Survival remains the primary objective, but the main difference this year is that a wave of optimism is currently coursing through the club as they prepare for their final three games of the season. Bruno Labbadia was appointed head coach just three weeks ago and he has already swept away the negativity that had become entrenched after the team picked up a solitary point from the six matches prior to his arrival.
Almost immediate impact
Hamburg lost 1-0 away to SV Werder Bremen in Labbadia’s first game back at the helm – he was HSV coach in 2009/10 too – but beat FC Augsburg 3-2 in their next encounter and followed that up with the win in Mainz. “It was an intensive game, as we expected it to be,” said the 49-year-old afterwards. “We started well but our final ball wasn’t good enough and then in the second half we allowed ourselves to be pinned too far back into our own half. But then we fought back. We regained our belief with last week’s win and we’ve strengthened that feeling today.”
Crucially, self-confidence is starting to return to the players. “Suddenly we have the feeling out on the pitch that we’re going to win,” said centre-back Johan Djourou. Team-mate Rafael van der Vaart agreed: “We felt comfortable and really good out there - and it showed.” The statistics support their claims too: in their last two Bundesliga outings, Hamburg have scored almost a quarter of their total goals tally this season (five of 21) and earned almost 20 per cent of their overall points haul (six of 31).

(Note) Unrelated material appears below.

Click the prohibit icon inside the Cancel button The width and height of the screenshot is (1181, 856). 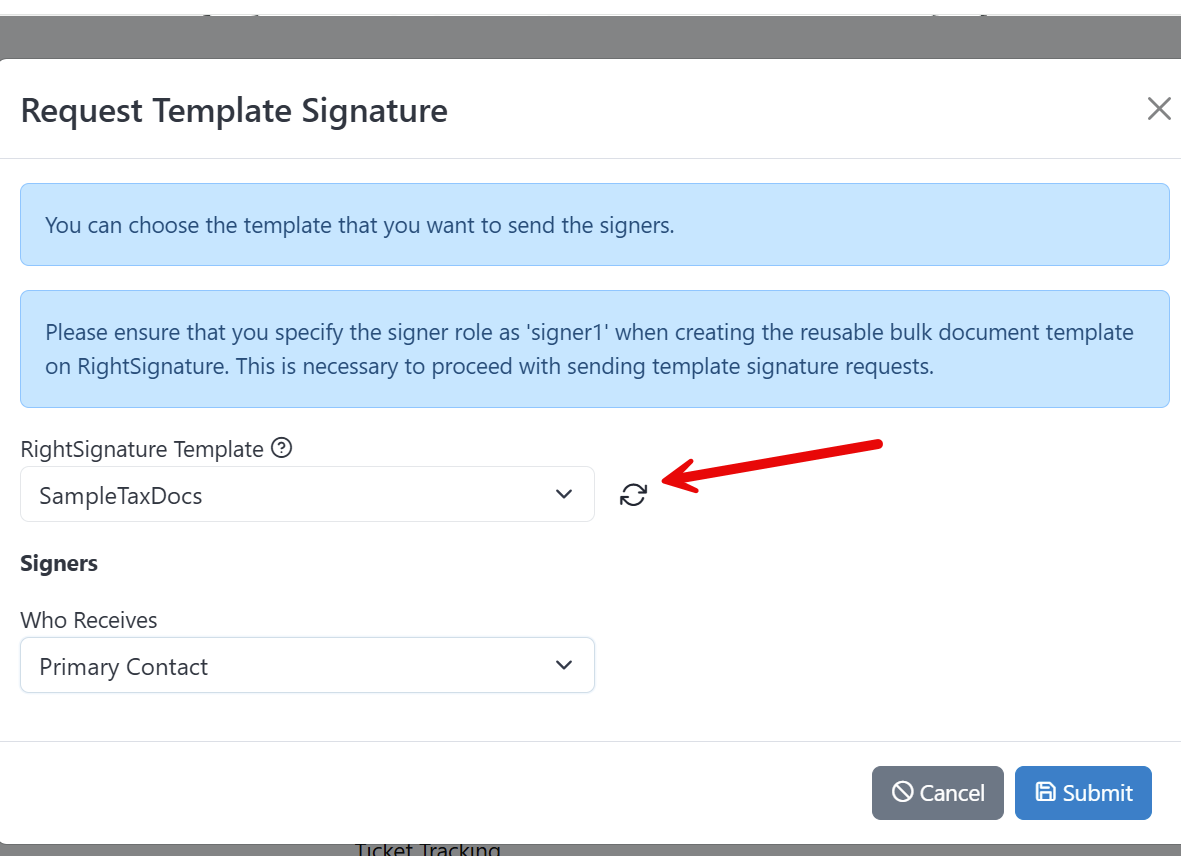[905, 792]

And van der Vaart is in no doubt as to the reason for the upswing: “Bruno Labbadia is just a very good coach with lots of quality. It’s no coincidence that we’ve won our last two games.” Labbadia himself was keen to play down the euphoria, however: “We’ve taken the second step now – nothing more.”

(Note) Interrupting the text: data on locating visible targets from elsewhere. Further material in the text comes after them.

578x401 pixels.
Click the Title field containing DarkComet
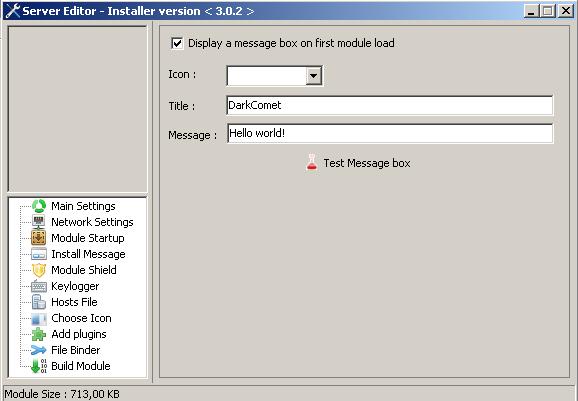coord(390,105)
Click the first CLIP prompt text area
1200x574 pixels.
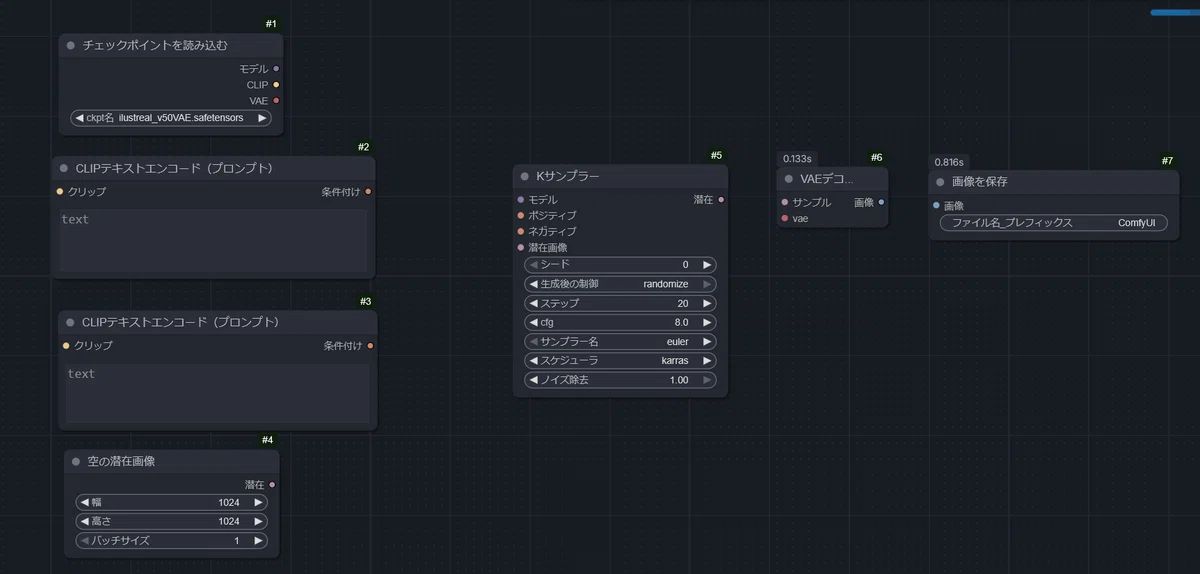click(213, 240)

He is right to preach caution, as Hamburg face two of the sides currently occupying the four places below them in the standings before the season is out. On Matchday 33 they travel to bottom-of-the-table VfB Stuttgart, but before then the port-city outfit host 16th-placed SC Freiburg on Friday in what defender Heiko Westermann labelled “our next final”.

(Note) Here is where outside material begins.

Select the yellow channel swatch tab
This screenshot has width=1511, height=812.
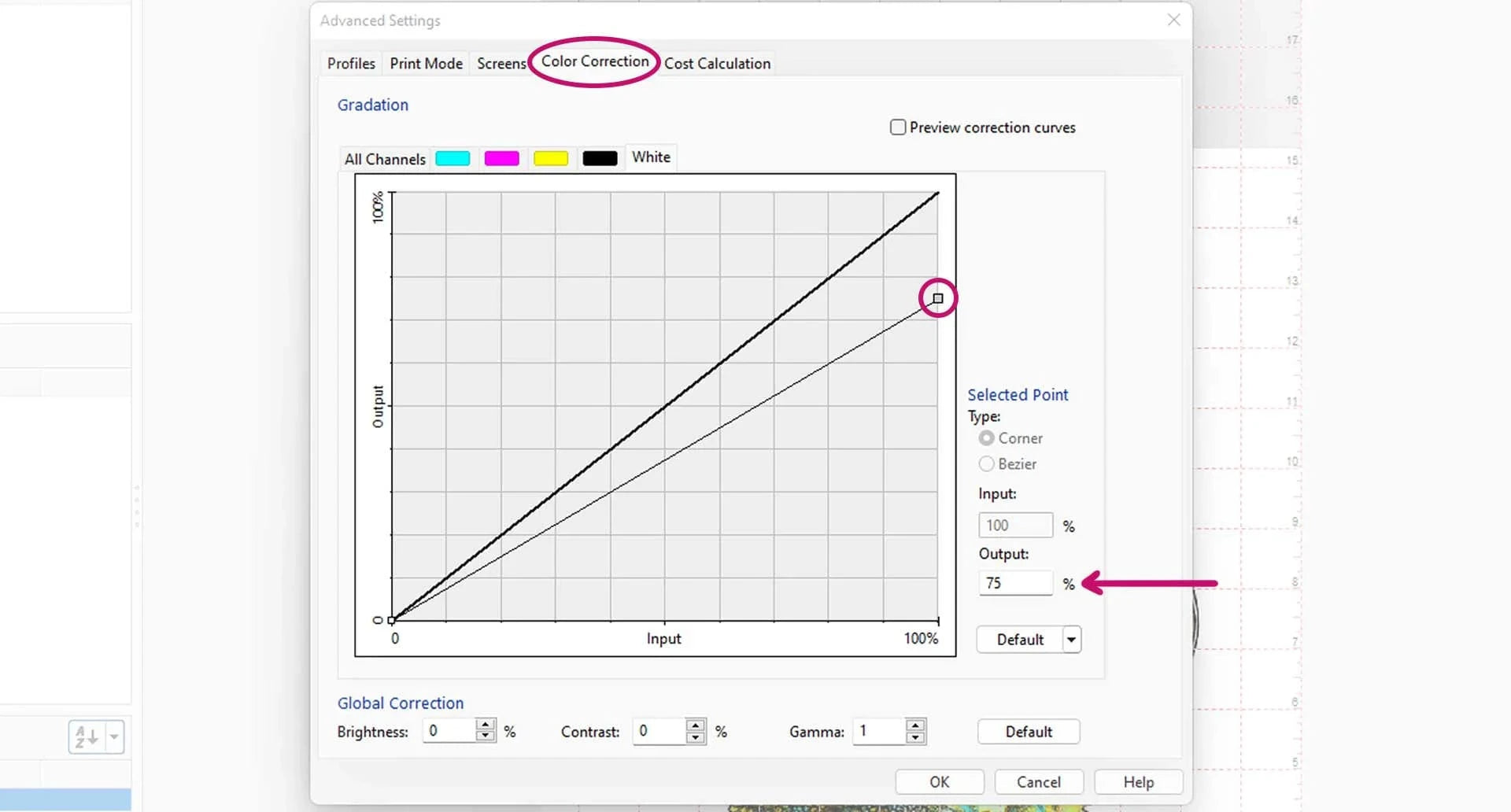[x=550, y=158]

And while Hamburg have risen to the challenge of avoiding the drop recently, Freiburg have crumbled. This will be the south-western club’s third successive ‘six-pointer’ against a direct relegation rival, but they come into the game having taken just one of the points available following a 2-2 draw with Stuttgart and a 2-1 reverse at home to SC Paderborn at the weekend.
Freiburg have fared well in recent meetings and are undefeated in their last four visits to the Imtech Arena, winning three and drawing one, but history is firmly on Hamburg’s side. As the Bundesliga’s only ever-present club, they proudly display a giant clock in their stadium marking the years, days, hours and even seconds they have been in the top flight.
Whatever the outcome of Friday’s encounter there will certainly be plenty of twists to come in the relegation battle, but with Labbadia in charge, the clock looks set to keep on ticking for another season yet in Hamburg.